Proto value functions (PVFs) try to move away from the idea of representing the value function in terms of a vector space and try to represent them using the manifold itself. For ex. let the optimal value function be represented by a circlur arc, which is a one dimensional manifold. Now, estimating this value function will require us to calculate distance between any two points on the circle, which, in the ambient space ie. the two dimensional euclidean space is given by the length of the line segment joining these points. However, in fact the distance between the two points is the length of the arc formed between the two ie. distance on the manifold and not the ambient space. Distance here basically tells us how far two points or states are from each other. "The inherent smoothness in value functions is due to the bellman equations which dictate that the value at a given state is a linear function of the value at neighboring states. In the study of continuous manifolds, the eigenfunctions of the Laplacian form a discrete orthonormal basis [Rosenberg, 1997]" The manifold can be learnt by constructing a laplacian operator matrix on the graph representing the state space, and finding its *k* eigenvectors. These *k* eigenvectors can be used as the columns to construct the basis function matrix. Thereafter, a linear least square approximation using the optimal value function can be used to construct the value function.

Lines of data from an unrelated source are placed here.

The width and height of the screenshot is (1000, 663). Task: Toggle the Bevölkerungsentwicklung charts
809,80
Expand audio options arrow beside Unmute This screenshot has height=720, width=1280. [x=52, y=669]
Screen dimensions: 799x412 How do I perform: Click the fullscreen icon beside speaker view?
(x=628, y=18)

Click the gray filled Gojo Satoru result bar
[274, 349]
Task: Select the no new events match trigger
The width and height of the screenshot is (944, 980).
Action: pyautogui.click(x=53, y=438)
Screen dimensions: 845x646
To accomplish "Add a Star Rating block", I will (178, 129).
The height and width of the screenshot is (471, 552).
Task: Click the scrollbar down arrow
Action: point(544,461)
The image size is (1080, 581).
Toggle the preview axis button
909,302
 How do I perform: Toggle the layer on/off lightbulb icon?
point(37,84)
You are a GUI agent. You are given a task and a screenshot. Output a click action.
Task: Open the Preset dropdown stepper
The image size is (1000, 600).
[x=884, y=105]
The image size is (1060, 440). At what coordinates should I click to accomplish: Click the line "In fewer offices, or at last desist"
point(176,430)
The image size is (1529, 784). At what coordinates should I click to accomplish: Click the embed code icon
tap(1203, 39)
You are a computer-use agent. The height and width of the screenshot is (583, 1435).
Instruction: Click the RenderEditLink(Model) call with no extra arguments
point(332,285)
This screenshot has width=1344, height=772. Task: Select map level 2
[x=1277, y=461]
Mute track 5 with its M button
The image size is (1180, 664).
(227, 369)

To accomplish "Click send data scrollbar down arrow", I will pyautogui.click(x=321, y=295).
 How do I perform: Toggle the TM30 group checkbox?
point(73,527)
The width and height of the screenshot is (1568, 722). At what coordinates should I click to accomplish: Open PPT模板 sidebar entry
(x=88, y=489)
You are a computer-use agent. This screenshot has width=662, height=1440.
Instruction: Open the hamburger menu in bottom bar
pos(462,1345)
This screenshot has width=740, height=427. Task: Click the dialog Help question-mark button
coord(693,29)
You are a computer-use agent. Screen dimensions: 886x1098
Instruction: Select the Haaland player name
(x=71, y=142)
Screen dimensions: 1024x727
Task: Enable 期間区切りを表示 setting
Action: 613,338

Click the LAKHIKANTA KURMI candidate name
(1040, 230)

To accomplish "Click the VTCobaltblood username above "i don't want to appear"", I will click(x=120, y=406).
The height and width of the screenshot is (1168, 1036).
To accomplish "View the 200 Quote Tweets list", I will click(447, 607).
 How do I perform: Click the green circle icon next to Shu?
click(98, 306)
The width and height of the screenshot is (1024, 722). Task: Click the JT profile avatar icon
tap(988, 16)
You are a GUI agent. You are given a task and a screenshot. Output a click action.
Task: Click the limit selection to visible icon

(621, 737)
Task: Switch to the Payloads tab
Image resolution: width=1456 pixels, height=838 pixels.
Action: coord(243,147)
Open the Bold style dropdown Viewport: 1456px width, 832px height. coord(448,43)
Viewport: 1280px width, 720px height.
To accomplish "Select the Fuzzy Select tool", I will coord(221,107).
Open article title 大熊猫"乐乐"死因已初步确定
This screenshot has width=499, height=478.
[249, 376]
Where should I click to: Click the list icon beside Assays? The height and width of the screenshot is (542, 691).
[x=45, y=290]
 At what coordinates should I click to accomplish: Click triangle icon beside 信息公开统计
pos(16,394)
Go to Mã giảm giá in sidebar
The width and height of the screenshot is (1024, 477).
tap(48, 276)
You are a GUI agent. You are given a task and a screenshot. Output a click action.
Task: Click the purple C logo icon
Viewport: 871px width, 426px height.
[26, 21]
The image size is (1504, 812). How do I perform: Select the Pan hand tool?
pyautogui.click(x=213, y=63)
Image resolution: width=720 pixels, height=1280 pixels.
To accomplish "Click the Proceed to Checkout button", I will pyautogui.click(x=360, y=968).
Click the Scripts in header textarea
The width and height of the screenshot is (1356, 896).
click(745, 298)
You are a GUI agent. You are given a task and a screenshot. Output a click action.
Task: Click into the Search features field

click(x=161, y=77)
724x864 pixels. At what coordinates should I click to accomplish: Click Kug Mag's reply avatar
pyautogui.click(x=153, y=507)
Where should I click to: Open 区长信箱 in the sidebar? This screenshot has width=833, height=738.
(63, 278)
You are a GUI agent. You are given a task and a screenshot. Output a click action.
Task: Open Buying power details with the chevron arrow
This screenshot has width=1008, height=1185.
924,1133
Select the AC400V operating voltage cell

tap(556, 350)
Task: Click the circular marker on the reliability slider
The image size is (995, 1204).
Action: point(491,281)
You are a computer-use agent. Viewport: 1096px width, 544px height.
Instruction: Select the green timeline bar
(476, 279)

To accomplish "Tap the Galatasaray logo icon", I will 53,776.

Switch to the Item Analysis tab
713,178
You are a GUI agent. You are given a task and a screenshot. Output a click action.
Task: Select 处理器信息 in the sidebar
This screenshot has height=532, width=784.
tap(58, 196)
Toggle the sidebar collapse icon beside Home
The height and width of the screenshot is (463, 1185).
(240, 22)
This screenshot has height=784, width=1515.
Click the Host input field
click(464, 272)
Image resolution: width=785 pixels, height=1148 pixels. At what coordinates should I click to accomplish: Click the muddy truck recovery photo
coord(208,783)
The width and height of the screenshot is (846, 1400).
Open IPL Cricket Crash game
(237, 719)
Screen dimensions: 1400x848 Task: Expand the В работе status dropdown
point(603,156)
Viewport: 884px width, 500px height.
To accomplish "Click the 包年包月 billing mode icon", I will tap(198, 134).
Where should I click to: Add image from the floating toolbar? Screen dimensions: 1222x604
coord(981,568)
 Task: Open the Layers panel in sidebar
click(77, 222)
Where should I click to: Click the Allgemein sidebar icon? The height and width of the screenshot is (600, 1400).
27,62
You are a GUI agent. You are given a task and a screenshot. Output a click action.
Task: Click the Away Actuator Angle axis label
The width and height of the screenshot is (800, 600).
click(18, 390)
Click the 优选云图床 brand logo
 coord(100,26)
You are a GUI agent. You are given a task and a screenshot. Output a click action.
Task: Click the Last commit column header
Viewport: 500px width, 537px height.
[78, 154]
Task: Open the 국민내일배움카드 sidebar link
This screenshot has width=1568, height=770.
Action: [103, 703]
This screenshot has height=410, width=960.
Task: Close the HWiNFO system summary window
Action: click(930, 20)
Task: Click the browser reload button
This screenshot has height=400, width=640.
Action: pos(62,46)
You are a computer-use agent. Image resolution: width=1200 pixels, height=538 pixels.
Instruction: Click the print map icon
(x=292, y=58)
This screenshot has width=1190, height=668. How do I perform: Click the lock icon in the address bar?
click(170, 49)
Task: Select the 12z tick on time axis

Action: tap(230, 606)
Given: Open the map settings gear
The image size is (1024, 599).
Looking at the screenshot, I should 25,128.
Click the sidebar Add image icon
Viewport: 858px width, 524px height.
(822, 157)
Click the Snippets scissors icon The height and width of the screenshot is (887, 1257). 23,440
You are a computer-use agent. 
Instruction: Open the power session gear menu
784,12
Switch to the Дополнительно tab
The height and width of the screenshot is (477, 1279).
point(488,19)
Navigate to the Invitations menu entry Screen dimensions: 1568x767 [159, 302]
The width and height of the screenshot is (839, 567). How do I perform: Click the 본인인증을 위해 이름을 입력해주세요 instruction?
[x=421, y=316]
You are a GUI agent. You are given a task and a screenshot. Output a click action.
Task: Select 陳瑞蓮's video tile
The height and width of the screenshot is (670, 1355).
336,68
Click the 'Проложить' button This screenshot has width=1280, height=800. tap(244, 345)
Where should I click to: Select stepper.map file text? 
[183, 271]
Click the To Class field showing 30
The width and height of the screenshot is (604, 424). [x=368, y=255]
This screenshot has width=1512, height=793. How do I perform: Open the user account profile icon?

Fig 2. The eigenvectors corresponding to the largest five eigenvalues for the given gridworld

Eigen Purposes

They are described as intrinsic reward functions represented by the difference in one of the protovalue functions at two given states. Since eigenpurposes are defined using protovalue functions, they too are independent of the reward function. Such a reward will induce a policy, which is referred as an eigenbehaviour and can be looked at as an option[6] (called as an eigenoption). Different such options are produced for different intrinsic reward functions or eigenpurposes which correspond to different protovalue basis functions. In the tabular case, this intrinsic reward is just the difference in the proto value function at two states ie. the current and the successor state. Therefore, since each such intrinsic reward corresponds to an eigen option, the number of eigen options discoverable through this method is equal to the number of protovalue functions which is essentially the number of eigenvectors of the combinatorial laplacian as descibed by the PVF theory. The one assumption considered in the initial idea is that the adjacency matrix of the state graph is available so as to generate the graph laplacian. The authors note that learning options which do not use the external reward and are thus task independent allow them to not only focus on finding bottleneck states, but finding more general options which can help in learning the optimal policies for a varied number of tasks. They also show that only learning options having goals as bottleneck states can actually hinder exploration as they allow traversing only between the subgoals, and not other parts of the state space. Learning options that are task independent allows for more efficient exploration.
This idea is then extended to the case when the adjacency matrix is not readily available by sampling transitions and creating an 'incidence' matrix with each row being the difference in the feature representation of the sampled transition. SVD is performed on this matrix to get the eigenpurposes as the columns of the V matrix. Avoiding appending a sampled transition again in such an 'incidence' matrix allows the authors to extend this to the continuous state case.
The next work in this line tries to establish a link between finding such eigenoptions using the successor representation[4] instead of using the combinatorial laplacian. The authors show that the eigenvectors generated by the successor representation matrix are similar to those generated by the graph laplacian and show results on learning a deep successor representation[5] on the Atari domain. A SR for the continuous case or SF (Successor Feature) is learnt while learning an auxiliary task of predicting the next state given current state and action. The SR vector value for each sampled state is appended to the transition matrix using which the eigenpurposes are formed. In the presence of extrinsic reward, in the tabular case, Q learning is used over primitive actions while following a uniform behavior policy over both the primitive actions and the learned eigenoptions.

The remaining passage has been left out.